I spend several minutes palpating different muscle groups noting relaxed vs. contracted orientation etc. I use a sock similar to boxing shorts pulled high into the gluteal fold and rectal regions, this gives me my line of progression after cast removal. I wrap several layers of plaster beginning with elastic and finish with rigid to secure my contours and preserve my mold. I will then contour my negative mold after cast removal orienting the location of my muscle groups in relation to the line of progression. My vote is for hand casting, think of it, you have a full selection of lefts and rights in all the various sizes with you at all times!

—————-
Robert – Two AK test sockets is considered normal and that is why Medicare doesn’t blink when you bill for them. Three is perfectly acceptable. I went through the Sabolich course and their casting brim on a stand method using measurements for the distal circumferences works great. Their philosophy is that the brim fitting is the first test socket. Then the test socket from the cad-cam measurements is fitted and alginated for an exact fit which is test socket #2. To fit another socket to test your algination is prudent. But you also need to know hand-casting as not everyone fits into pre-fab brims. Two or three test sockets are normal. Five is excessive.
—————-
Robbie,

I haven’t casted for an IC Socket in over 5 years. I have had great success using Otto Bock’s ETS System (Electronic Test Socket). They offer a wide variety of brim styles and made to measure sockets. The material used for their test sockets is Thermolyn Stiff. This is a very unique material as it is clear yet not fragile like the typical test socket material. This material is very easily heat moldable, so any modifications can be made simply by heating during the fitting process.

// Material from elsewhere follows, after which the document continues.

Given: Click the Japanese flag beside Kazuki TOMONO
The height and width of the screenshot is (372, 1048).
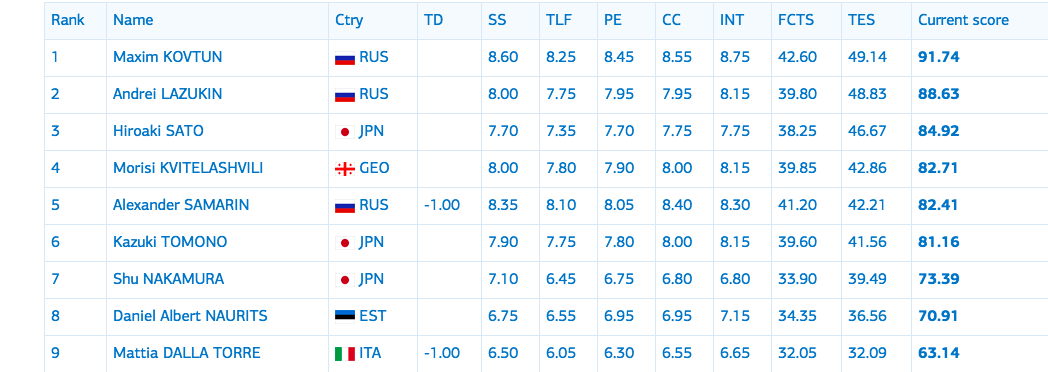Looking at the screenshot, I should coord(345,242).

The material also allows the patient to wear for a limited trial period outside of the office.

Otto Bock’s Tech Center is very good about turning around faxed orders, usually in a couple of days. They will pull over most adapters including various manufacturers. They will do complete set ups and provide their plug valve for suction test fittings.

I highly recommend this service. It still requires a good knowledge of proper socket fit, and attention to modification details.